Ideologia do extermínio atualiza antigas dicotomias
GILBERTO FELISBERTO VASCONCELLOS
ESPECIAL PARA A FOLHA
Dizia a bela lábia barroca do
padre Antônio Vieira que o
medo entra pelo ouvir, que o órgão do medo é o ouvido. Neste livro que nasce clássico sobre antropologia urbana na fase do capitalismo videofinanceiro, a cientista social Vera Malaguti, carioca da
gema, apaixonada pela sua cidade
e humanista indignada diante da
miséria e da injustiça social, escreve com clarividência: "No limiar
entre o [século] 20 e o 21, o medo
não é só uma conseqüência deplorável da radicalização da ordem econômica, o medo é um
projeto estético, que entra pelos
olhos, pelos ouvidos e pelo coração".
A autora é uma intelectual corajosa e desreprimida que descende
da escola de Darcy Ribeiro e Joel
Rufino dos Santos, cujo inconformismo político se casa perfeitamente à objetividade da pesquisa,
trazendo não a minudência, o secundário, o superficial, mas a essência das coisas para a discussão
científica. Sua abordagem de perfil histórico vai do passado (Corte
Imperial) para o presente, com a
onda de pânico no Rio de Janeiro.
É esse imaginário o seu objeto
de estudo: a história do medo, a
degradação social e psíquica e os
discursos criminalistas reacionários, racistas, genocidas que colocam como panacéia a progressão
da pena. É a cabeça penal dos políticos e administradores numa
paisagem repleta de pivetes, camelôs, flanelinhas, mendigos, miseráveis, assaltantes, vadios, vagabundos, traficantes, malandros e
bandidos.
A ralé urbana engendra um discurso -do "Jornal Nacional" da
Globo aos computadores dos juristas- que vem se tornando cada vez mais hegemônico tanto na
direita quanto na esquerda: a criminalização dos pobres.

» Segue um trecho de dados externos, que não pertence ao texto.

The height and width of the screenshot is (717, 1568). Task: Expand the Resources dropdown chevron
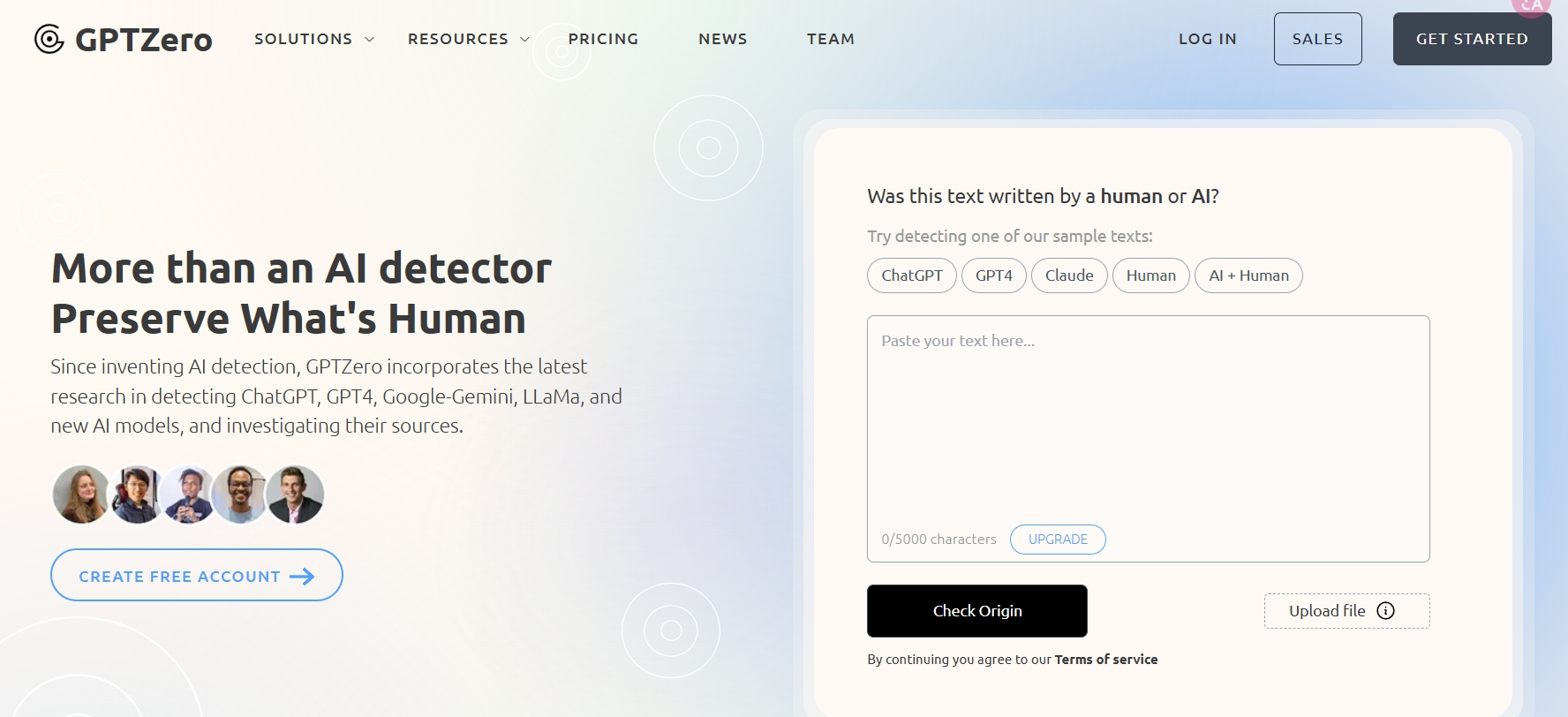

A culpa é do pobre. Estamos assistindo, movidos pelo sentimento muitas vezes manipulado pelo
medo, a um "videofasciocriminal" que condena o direito do povo brasileiro a existir.
"Ideologia do extermínio"
É, segundo Vera Malaguti, a
"ideologia do extermínio" que,
pasmem os leitores, é mais introjetada e alastrada na chamada era
neoliberal do que nos anos de ditadura. Disso resulta, na superestrutura jurídica e na polícia, a
crescente dogmatização da pena.
O fetichismo da penalização
"com a tortura como princípio, o
elogio da delação e a execução como espetáculo".
Nessa ideologia do extermínio,
que medra nas campanhas eleitorais, nas telenovelas e nos programas de auditório, reatualiza-se o
bestialógico que dicotomiza a civilização e o trópico, o asfalto e a
favela, além de pôr em uso a patologização da África. A origem de
tudo isso é o reflexo de uma ordem colonial e escravocrata, temerosa da insurreição da senzala
com quilombadas, zumbis e arrastões pelas praias, embora muitos desses arrastões praieiros sejam produzidos "made in TV", e
sob a mira cúmplice de políticos
espertalhões que demonizam e
teatralizam pragmaticamente o
caos, a desordem, a violência e a
baderna; enfim, o câncer do medo.
Gilberto Felisberto Vasconcellos é
professor de ciências sociais na Universidade Federal de Juiz de Fora (MG) e autor de "A Salvação da Lavoura" (ed. Casa
Amarela)
O Medo na Cidade do Rio de Janeiro
Autor: Vera Malaguti Batista
Editora: Revan
Quanto: R$ 30 (270 págs.)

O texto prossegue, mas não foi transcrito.